Work to complete ▸ Pictures stay out; everything else in the records below is to be repeated exactly.

Extracted data ▸

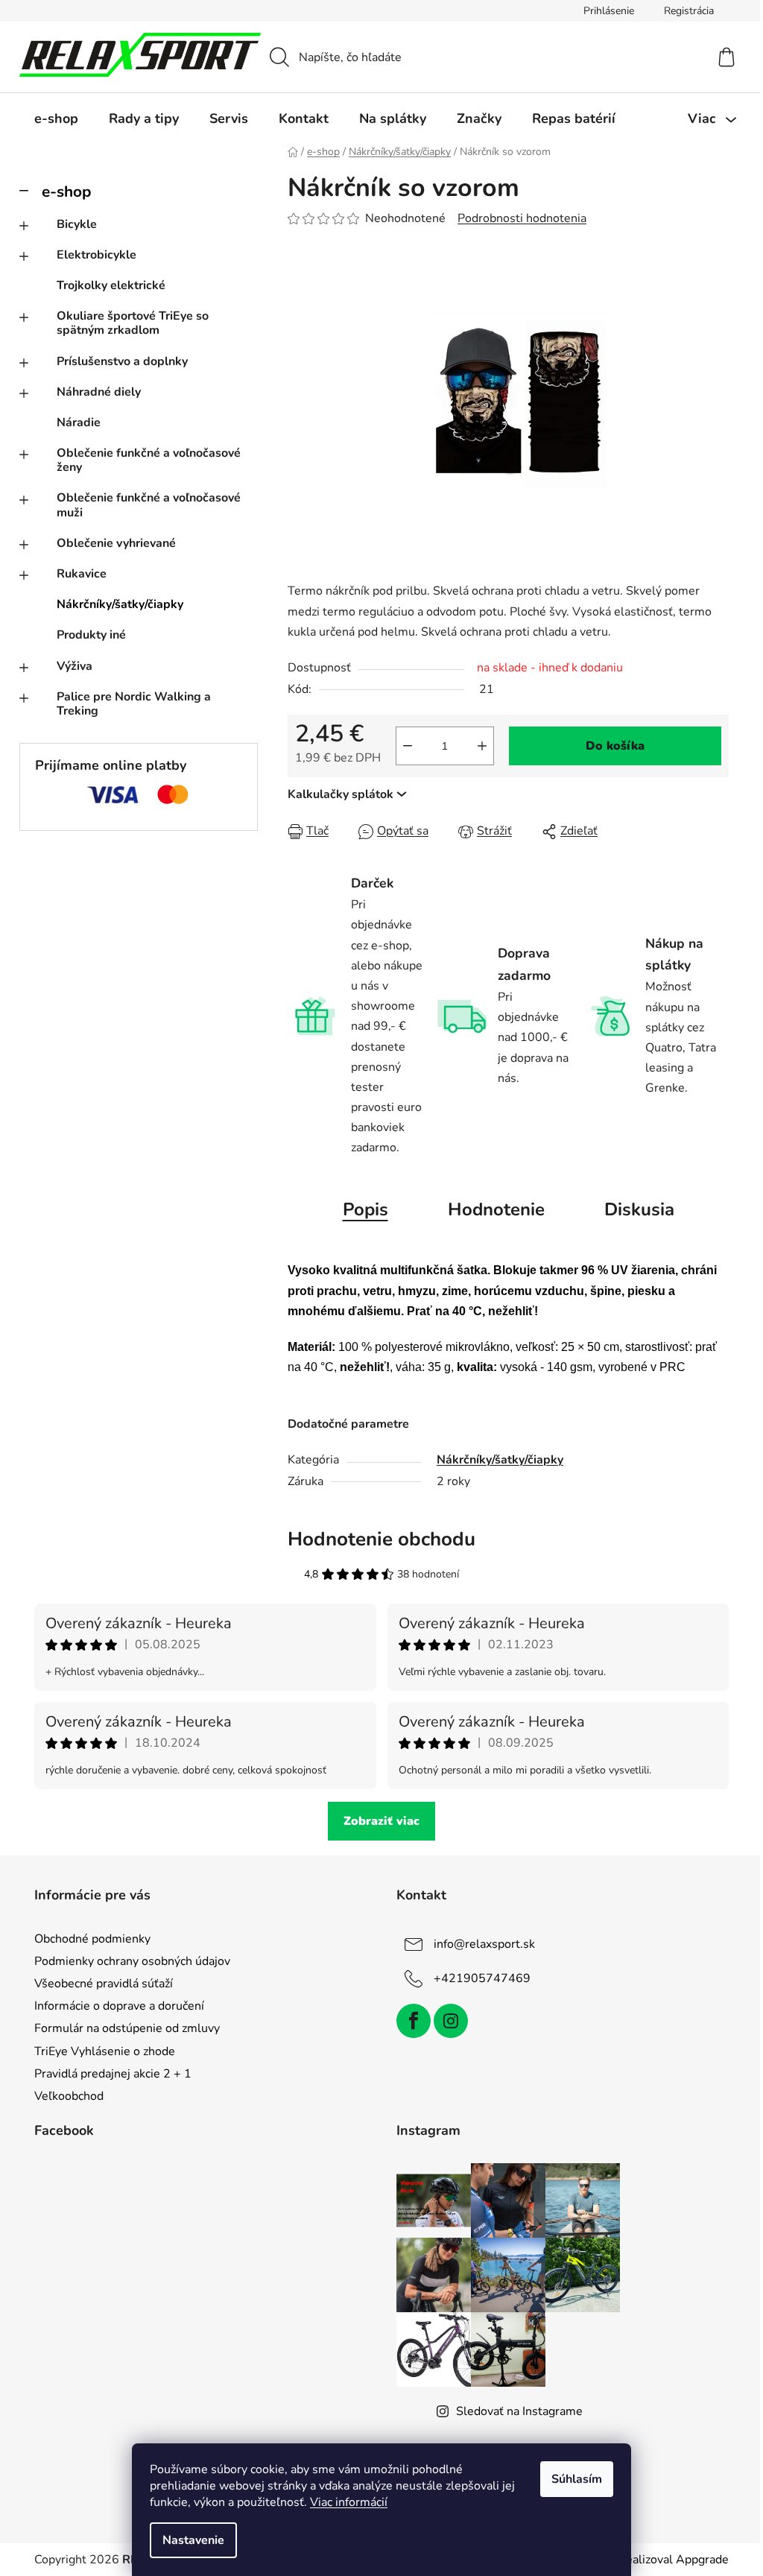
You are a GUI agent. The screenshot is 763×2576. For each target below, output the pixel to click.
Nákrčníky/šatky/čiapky (120, 604)
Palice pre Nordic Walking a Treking (134, 704)
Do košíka (615, 746)
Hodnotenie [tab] (496, 1209)
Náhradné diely (99, 392)
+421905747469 (482, 1978)
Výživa (74, 666)
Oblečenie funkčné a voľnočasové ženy (149, 460)
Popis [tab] (365, 1209)
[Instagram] (451, 2021)
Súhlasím (576, 2479)
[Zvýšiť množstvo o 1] (482, 746)
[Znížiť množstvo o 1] (407, 746)
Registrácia (689, 11)
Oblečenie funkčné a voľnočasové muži (149, 505)
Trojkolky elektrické (111, 285)
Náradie (79, 422)
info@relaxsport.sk (484, 1944)
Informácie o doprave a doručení (119, 2006)
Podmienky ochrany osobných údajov (132, 1961)
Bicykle (77, 224)
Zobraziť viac (381, 1821)
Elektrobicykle (96, 255)
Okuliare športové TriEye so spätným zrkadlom (133, 323)
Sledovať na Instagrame (519, 2411)
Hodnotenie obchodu (381, 1539)
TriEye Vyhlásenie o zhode (104, 2051)
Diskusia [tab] (639, 1209)
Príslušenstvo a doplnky (122, 361)
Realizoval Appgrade (673, 2559)
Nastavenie (193, 2540)
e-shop (66, 191)
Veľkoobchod (69, 2096)
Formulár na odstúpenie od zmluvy (127, 2028)
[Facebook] (413, 2021)
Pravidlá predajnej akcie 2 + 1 (112, 2074)
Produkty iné (91, 635)
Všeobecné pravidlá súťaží (103, 1983)
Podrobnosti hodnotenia (522, 218)
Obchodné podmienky (92, 1939)
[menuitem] (56, 118)
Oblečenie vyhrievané (116, 543)
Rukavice (82, 574)
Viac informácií (348, 2502)
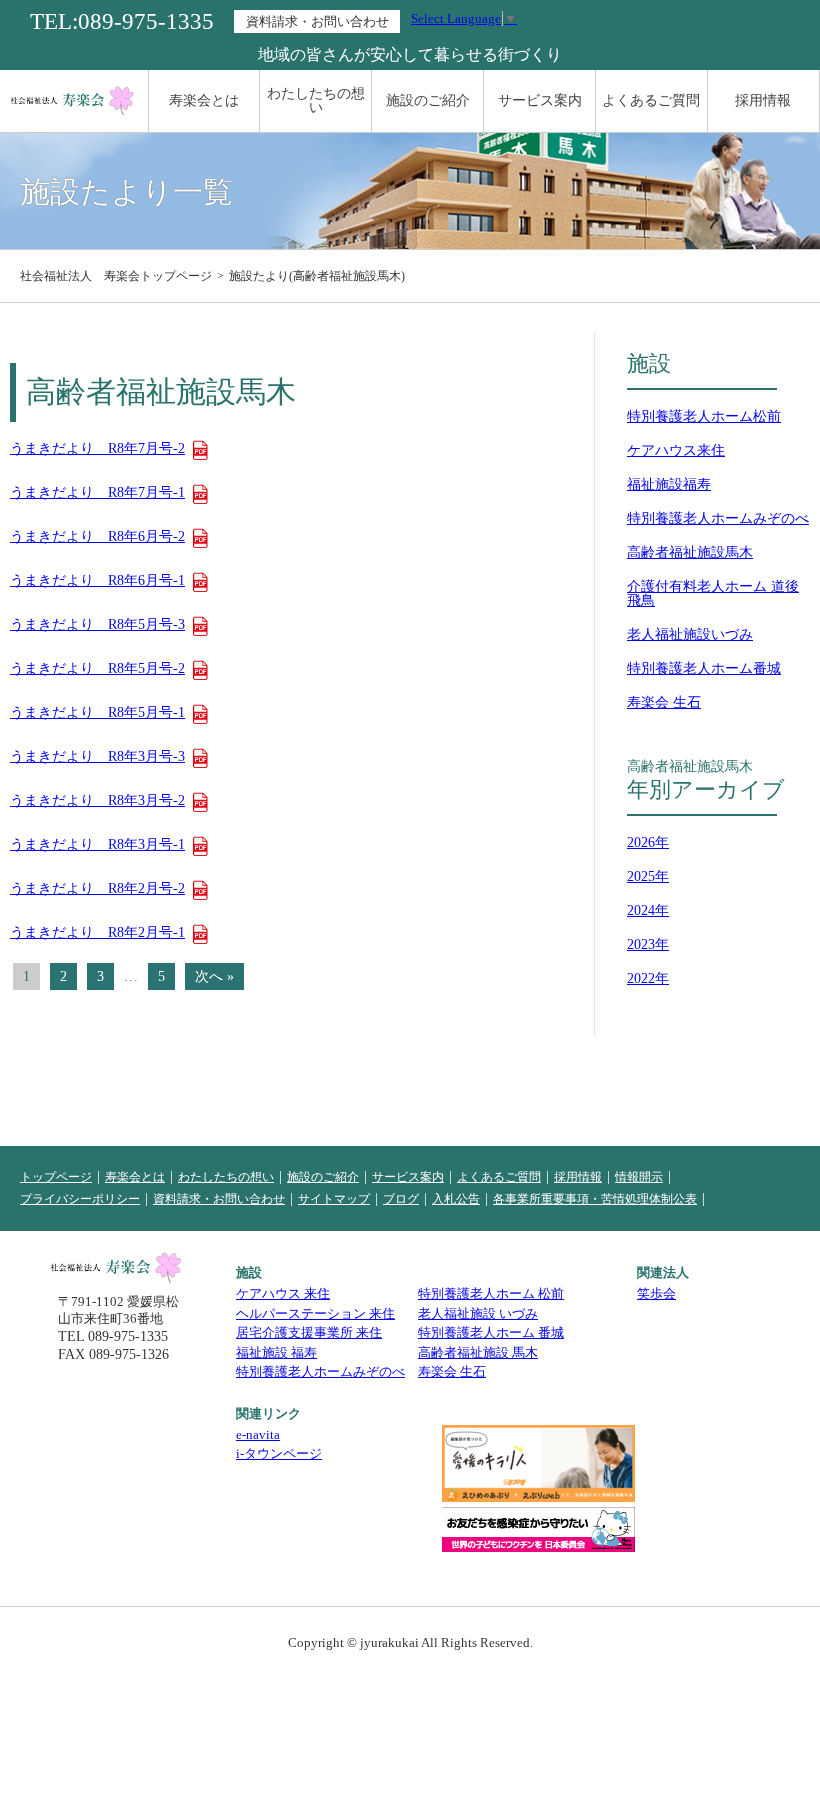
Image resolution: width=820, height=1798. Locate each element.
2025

Solution to this exercise ▸
You are a GUI agent. The screenshot is 763×2576. For each target below, output the pixel to click.
Nákrčníky/šatky/čiapky (120, 604)
Palice pre Nordic Walking a Treking (134, 704)
Do košíka (615, 746)
Hodnotenie [tab] (496, 1209)
Náhradné diely (99, 392)
+421905747469 (482, 1978)
Výživa (74, 666)
Oblečenie funkčné a voľnočasové ženy (149, 460)
Popis [tab] (365, 1209)
[Instagram] (451, 2021)
Súhlasím (576, 2479)
[Zvýšiť množstvo o 1] (482, 746)
[Znížiť množstvo o 1] (407, 746)
Registrácia (689, 11)
Oblečenie funkčné a voľnočasové muži (149, 505)
Trojkolky elektrické (111, 285)
Náradie (79, 422)
info@relaxsport.sk (484, 1944)
Informácie o doprave a doručení (119, 2006)
Podmienky ochrany osobných údajov (132, 1961)
Bicykle (77, 224)
Zobraziť viac (381, 1821)
Elektrobicykle (96, 255)
Okuliare športové TriEye so spätným zrkadlom (133, 323)
Sledovať na Instagrame (519, 2411)
Hodnotenie obchodu (381, 1539)
TriEye Vyhlásenie o zhode (104, 2051)
Diskusia [tab] (639, 1209)
Príslušenstvo a doplnky (122, 361)
Realizoval Appgrade (673, 2559)
Nastavenie (193, 2540)
e-shop (66, 191)
Veľkoobchod (69, 2096)
Formulár na odstúpenie od zmluvy (127, 2028)
[Facebook] (413, 2021)
Pravidlá predajnej akcie 2 + 1 (112, 2074)
Produkty iné (91, 635)
Všeobecné pravidlá súťaží (103, 1983)
Podrobnosti hodnotenia (522, 218)
Obchodné podmienky (92, 1939)
[menuitem] (56, 118)
Oblečenie vyhrievané (116, 543)
Rukavice (82, 574)
Viac informácií (348, 2502)
Image resolution: width=820, height=1798. Locate each element.
2025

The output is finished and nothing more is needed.